* [Lesetext]
= = = =

Ausgehend von den guten Erfahrungen bei der Rückkehr der ehemaligen bosnischen Flüchtlinge in ihre Heimat gilt auch für die Rückkehr der Kosovo-Albaner das Prinzip des Vorranges, der Freiwilligkeit und der Beachtung humanitärer Grundsätze.

Meine Damen und Herren! In der schon angesprochenen Initiative des Bundestages vom 6. Juli hat der Bundestag die Bundesregierung aufgefordert, humanitäre Grundsätze der Flüchtlingspolitik bei der Rückführung der Kosovo-Albaner zu berücksichtigen. Der Landtag von Nordrhein-Westfalen hat sich in der vergangenen Woche dieser Initiative des Bundestages zum sensiblen und umsichtigen Umgang mit Flüchtlingen angeschlossen.

= = = =

Einträge zum Zeigen auf Dokumenten und Bildschirmfotos:
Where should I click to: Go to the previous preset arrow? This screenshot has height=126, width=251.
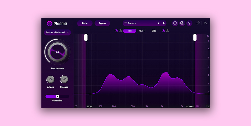coord(159,23)
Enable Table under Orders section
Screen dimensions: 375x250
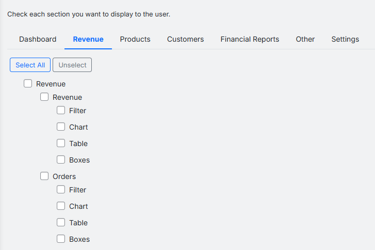pos(61,223)
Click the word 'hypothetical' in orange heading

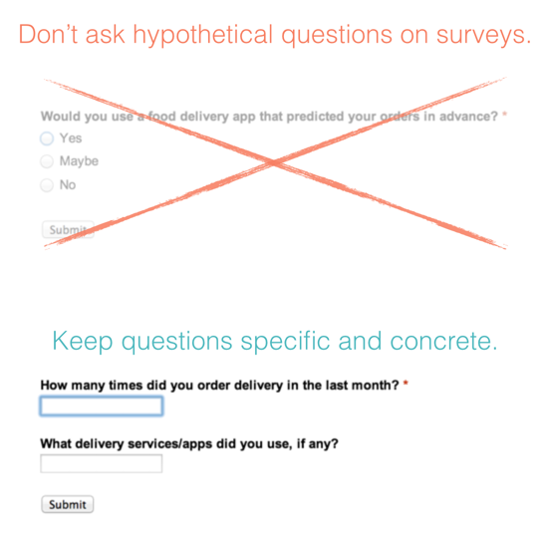[x=203, y=36]
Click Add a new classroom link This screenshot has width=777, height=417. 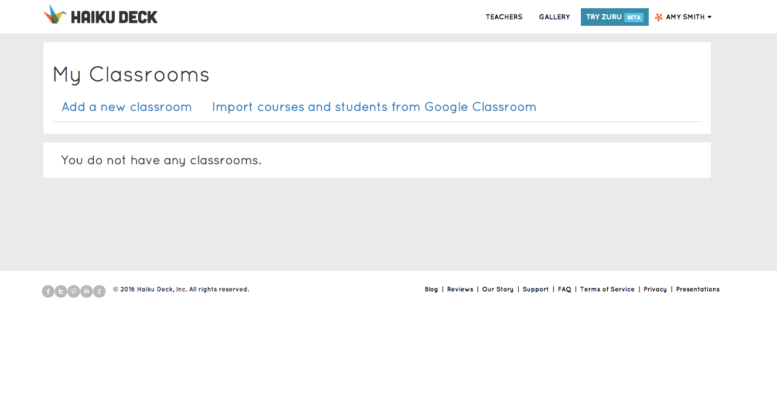click(126, 107)
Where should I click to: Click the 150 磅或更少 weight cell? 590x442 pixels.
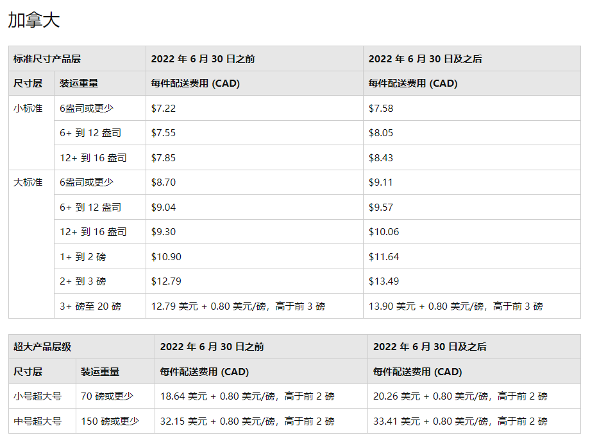click(x=105, y=420)
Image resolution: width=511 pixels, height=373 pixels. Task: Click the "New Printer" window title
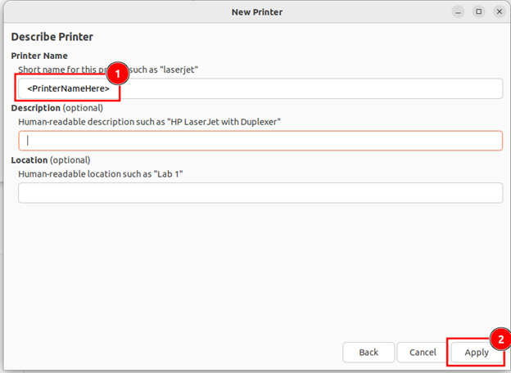(256, 11)
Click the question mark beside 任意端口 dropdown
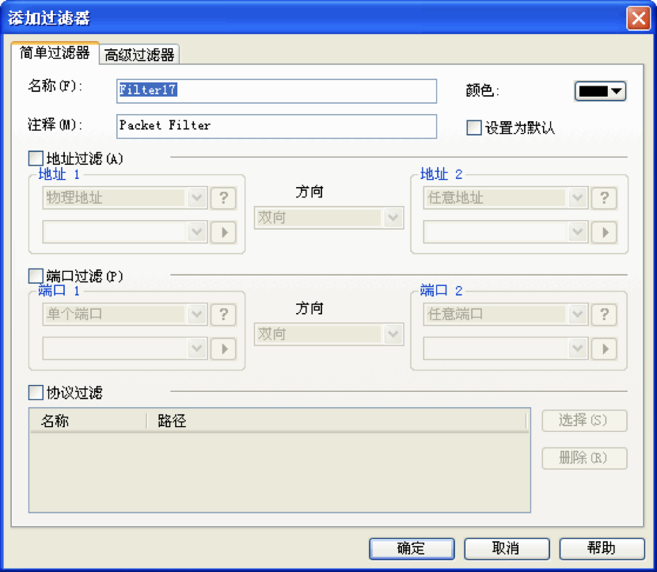The width and height of the screenshot is (657, 572). tap(604, 314)
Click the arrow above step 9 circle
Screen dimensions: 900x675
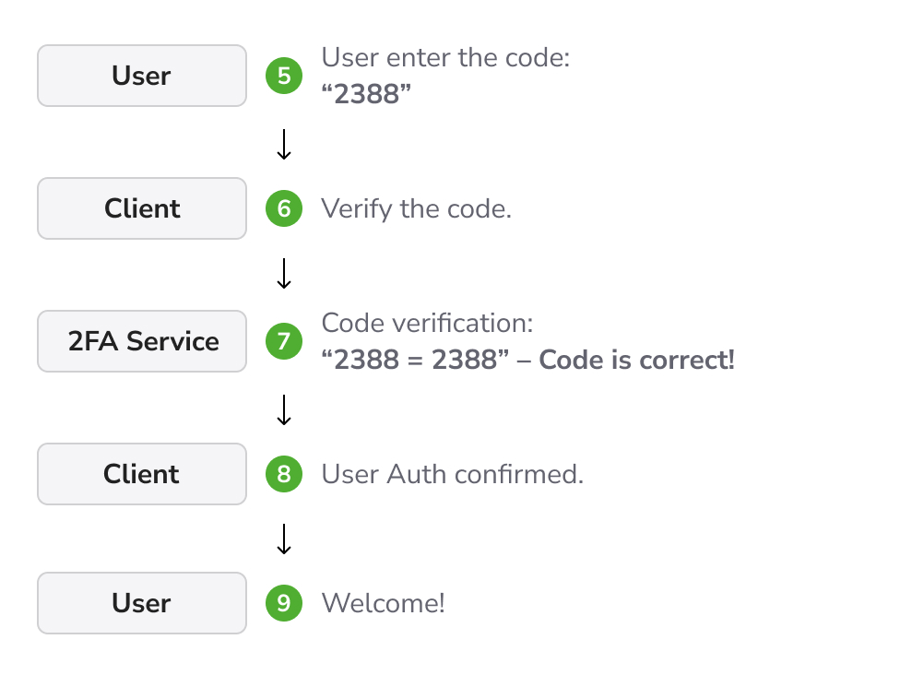[x=284, y=539]
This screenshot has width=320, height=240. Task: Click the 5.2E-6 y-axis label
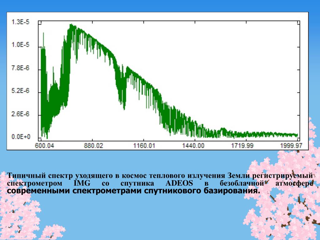click(x=20, y=91)
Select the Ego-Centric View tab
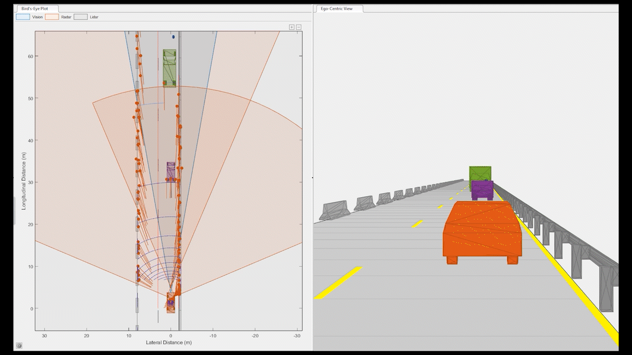This screenshot has width=632, height=355. [x=338, y=9]
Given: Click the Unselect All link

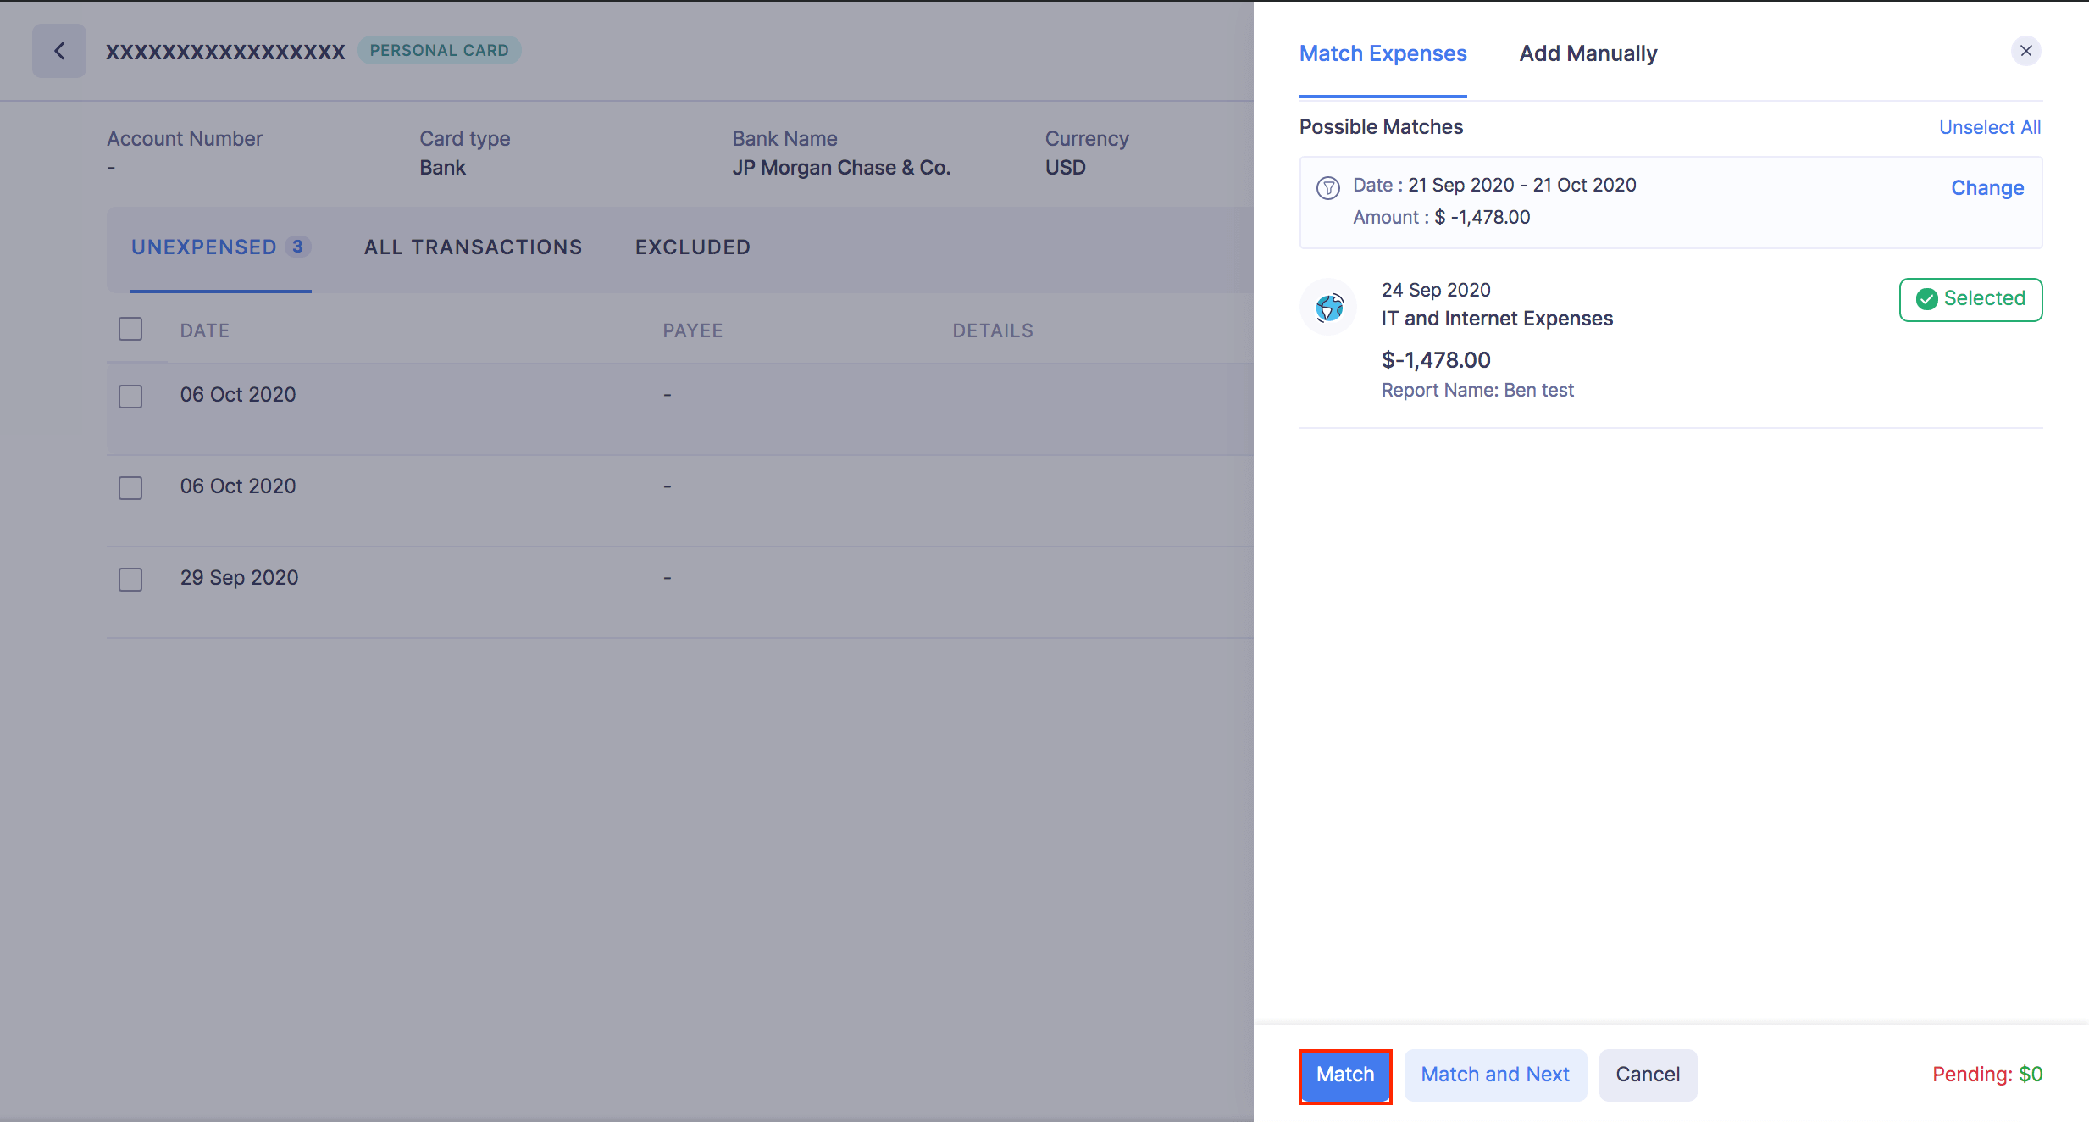Looking at the screenshot, I should [x=1989, y=127].
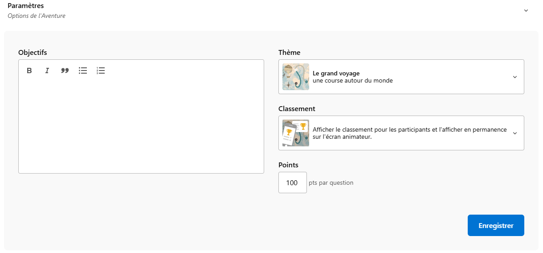This screenshot has width=543, height=253.
Task: Collapse the Paramètres section chevron
Action: (x=526, y=10)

= = = =

* [Arbeitsauftrag] Nimm den Redetext über die Rückkehr der Kosovo-Albaner wieder auf und setze ihn nach seinem letzten Satz fort. Die Einträge spielen hierfür keine Rolle.

* [Ergebnis unten]
Mein Haus hat bereits mit Erlass vom 16. Februar, den humanitären Grundsätzen der Flüchtlingspolitik Rechnung tragend, die Rückführung der Kosovo-Albaner mit folgenden Schwerpunkten geregelt:

Erstens. Alle Kosovo-Albaner ohne dauerhaftes Aufenthaltsrecht in Deutschland haben sich auf eine freiwillige Rückkehr vorzubereiten.

Zweitens. Die freiwillige Rückkehr hat Vorrang vor der zwangsweisen Rückführung.

Drittens. Die freiwillige Rückkehr wird insbesondere im Rahmen der Programme REAG und GARP gefördert, die im Prinzip von Bund und Land zur Hälfte finanziert werden. Der Bund zieht sich leider zum Teil aus der hälftigen Finanzierung zurück, was wir Länder natürlich heftig kritisieren.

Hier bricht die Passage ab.